» Compiti da svolgere
(A) Perché, secondo il testo sull'herpes labiale, occorre evitare di toccare le vescicole? Rispondi in una-tre frasi.
(B) Rispondi a queste domande sul testo sull'herpes labiale, contrassegnando le risposte allo stesso modo:
(i) Quale virus causa l'herpes labiale?
(ii) In quanto tempo le croste seccano e cadono?
(iii) Quali oggetti condivisi con persone infette vengono citati come via di trasmissione?

» Brano di testo

L’herpes labiale è una malattia infettiva che colpisce cute e mucose, causata dal virus Herpes simplex di tipo 1. L’infezione si manifesta con la comparsa di vescicole pruriginose piene di liquido sieroso soprattutto sulle labbra, ma può presentarsi anche in altre sedi, per esempio all’interno delle narici o a livello oculare. La trasmissione del virus avviene per contatto diretto o attraverso la condivisione di oggetti utilizzati da persone infette, quali bicchieri, posate, prodotti cosmetici, asciugamani.

La formazione delle caratteristiche lesioni vescicolari può essere preceduta da una sensazione di formicolio e accompagnata da dolore, bruciore e calore oltre che da sintomi generali, come malessere, cefalea, febbricola. Nel giro di pochi giorni piccole croste prendono il posto delle vescicole, per seccare e cadere nell’arco di una decina di giorni, di solito senza lasciare cicatrici.

Per facilitare la guarigione e scongiurare la diffusione dell’infezione a parti diverse del corpo o ad altre persone, occorre evitare di toccare le vescicole. Se le vescicole scoppiassero, la pelle risulterebbe inoltre maggiormente esposta al rischio di sovrainfezioni.

» Dati registrati
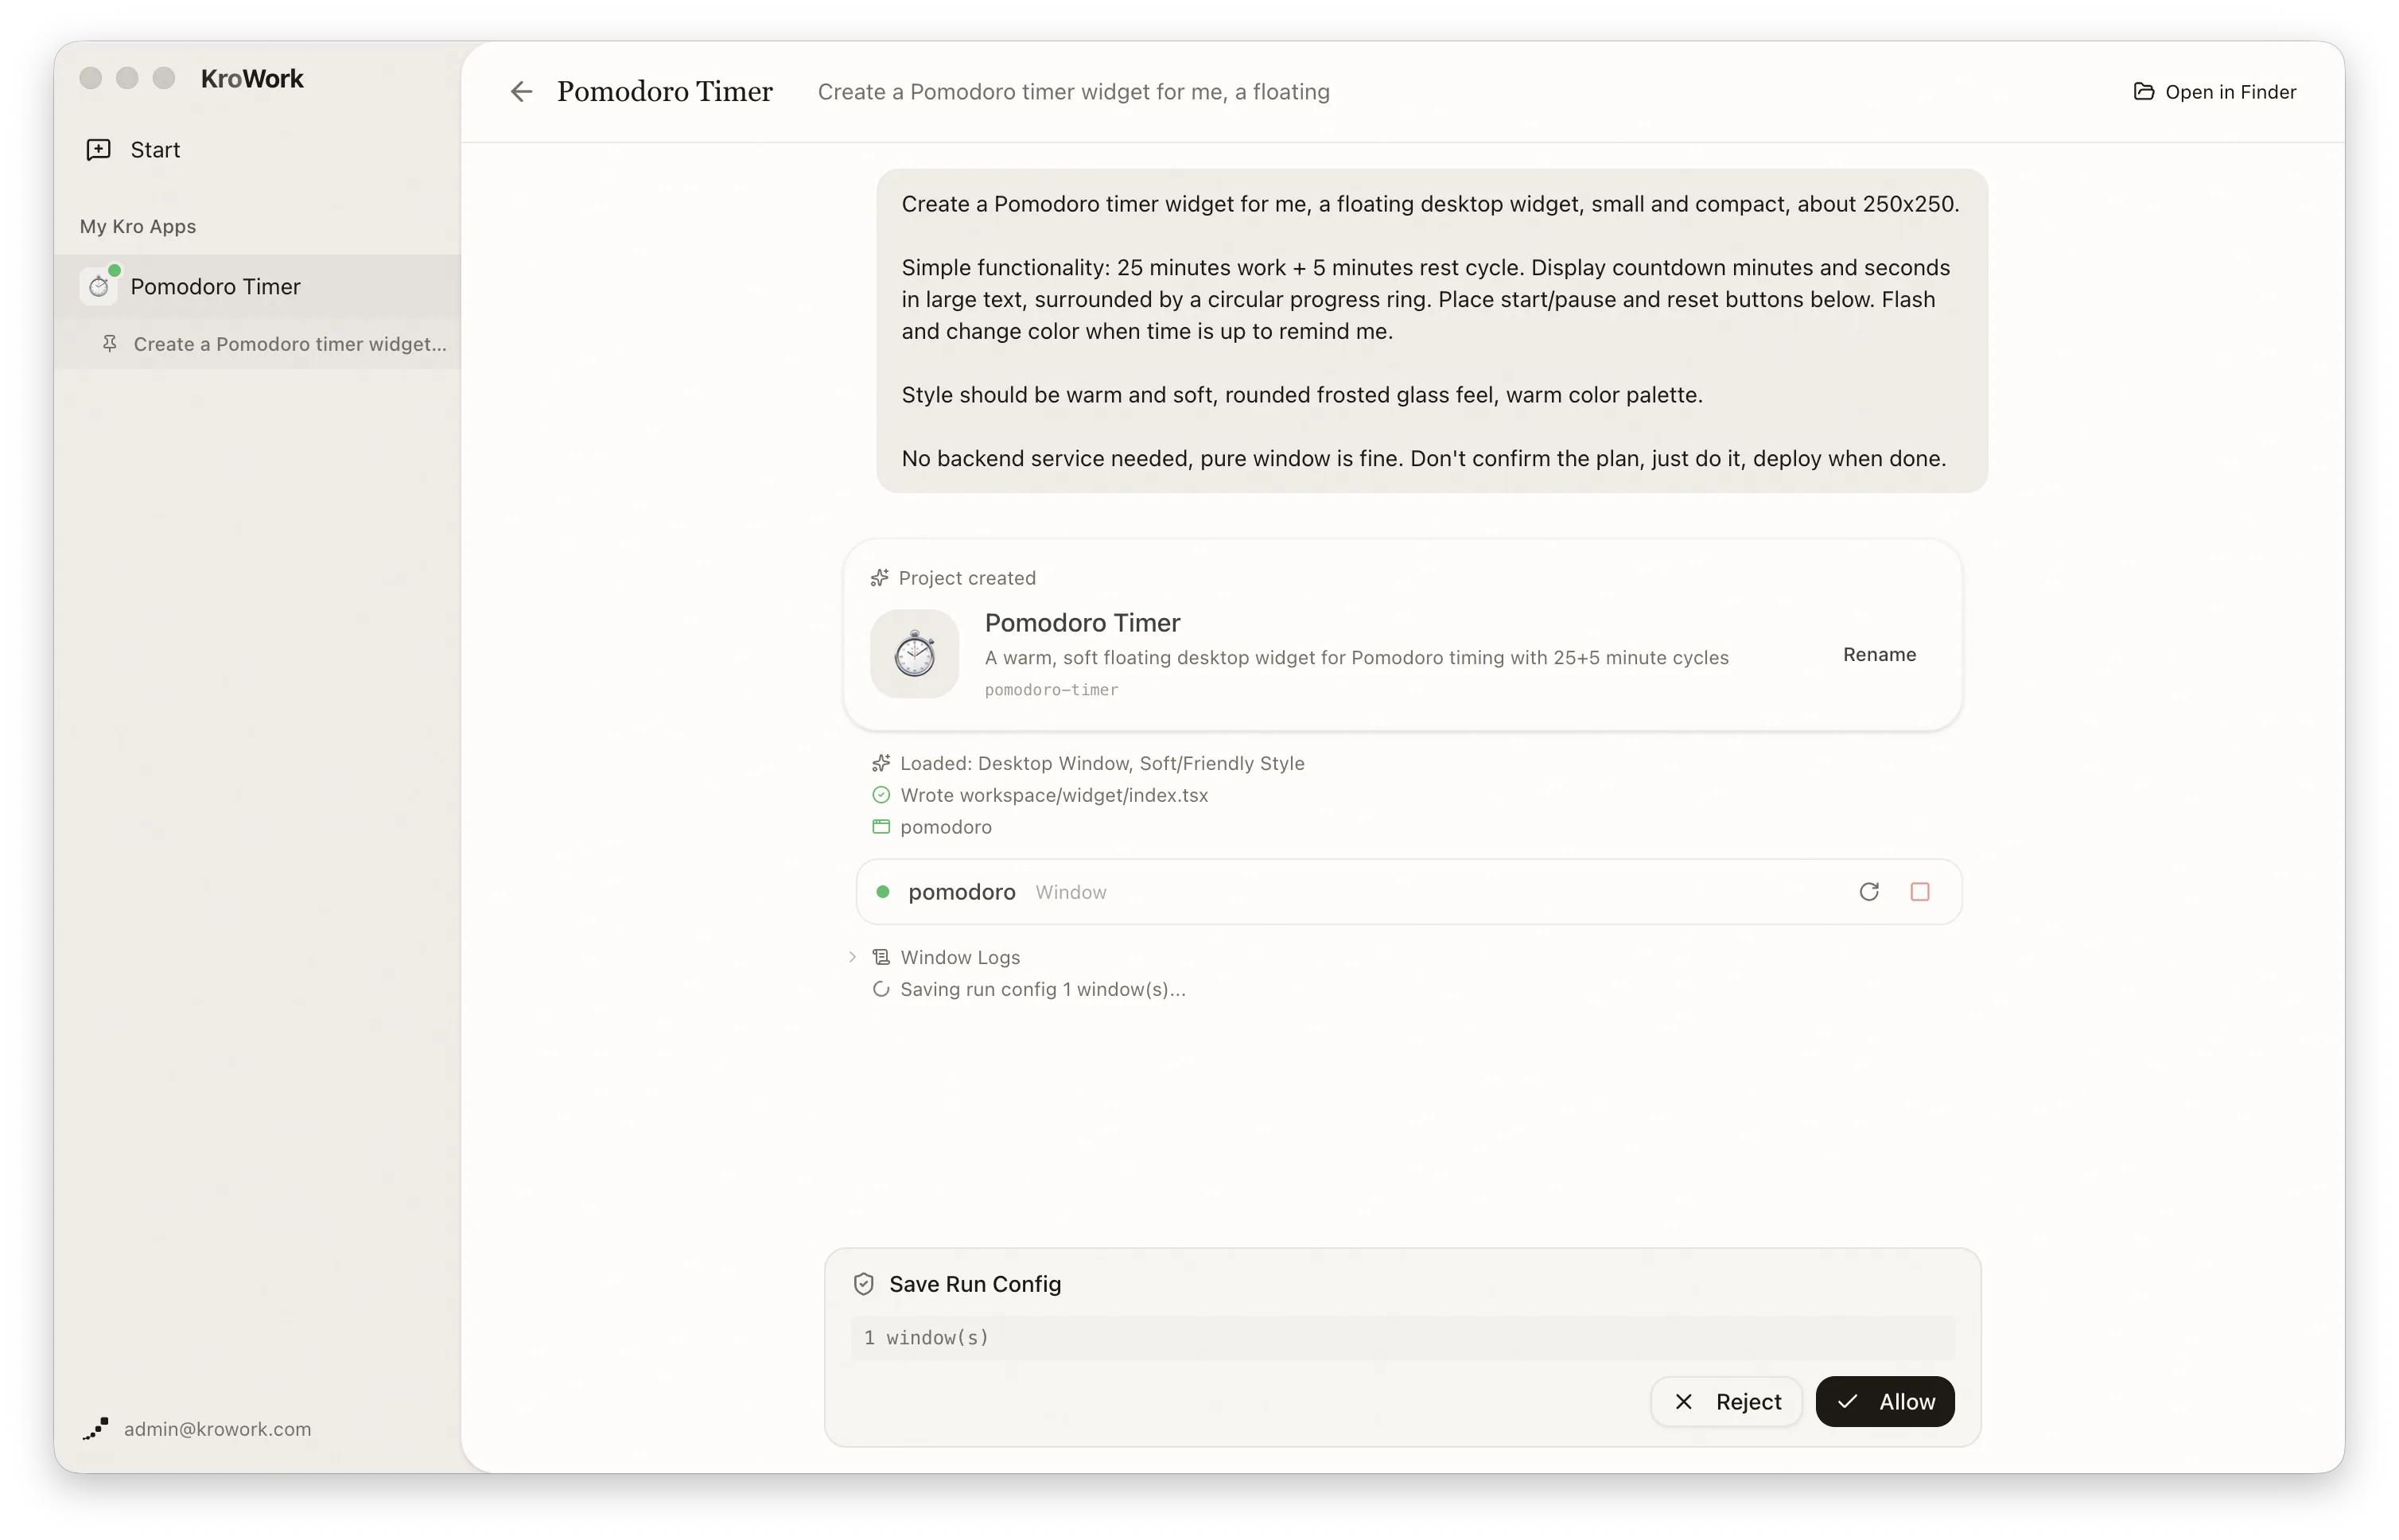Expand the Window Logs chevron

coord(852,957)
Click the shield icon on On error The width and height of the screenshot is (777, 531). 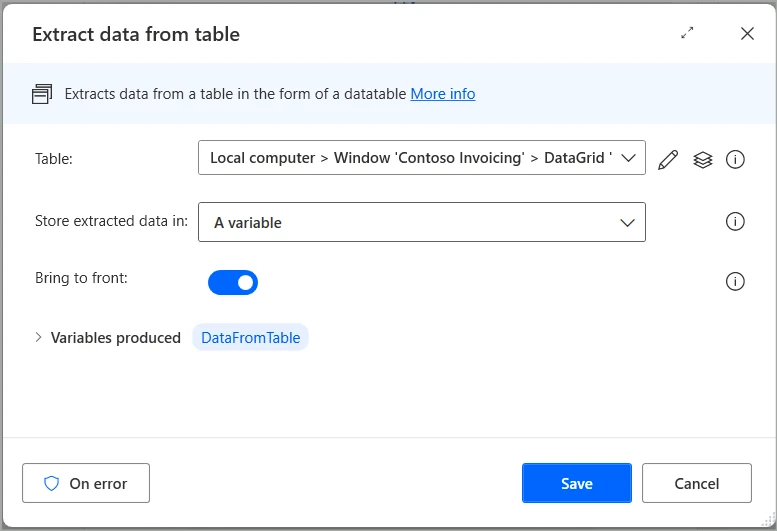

» Risposte scritte
(A) Bisogna evitare di toccare le vescicole per facilitare la guarigione e scongiurare la diffusione dell'infezione ad altre parti del corpo o ad altre persone. Inoltre, se le vescicole scoppiassero, la pelle sarebbe maggiormente esposta al rischio di sovrainfezioni.

(B)
(i) Il virus Herpes simplex di tipo 1.
(ii) Nell'arco di una decina di giorni.
(iii) Bicchieri, posate, prodotti cosmetici e asciugamani.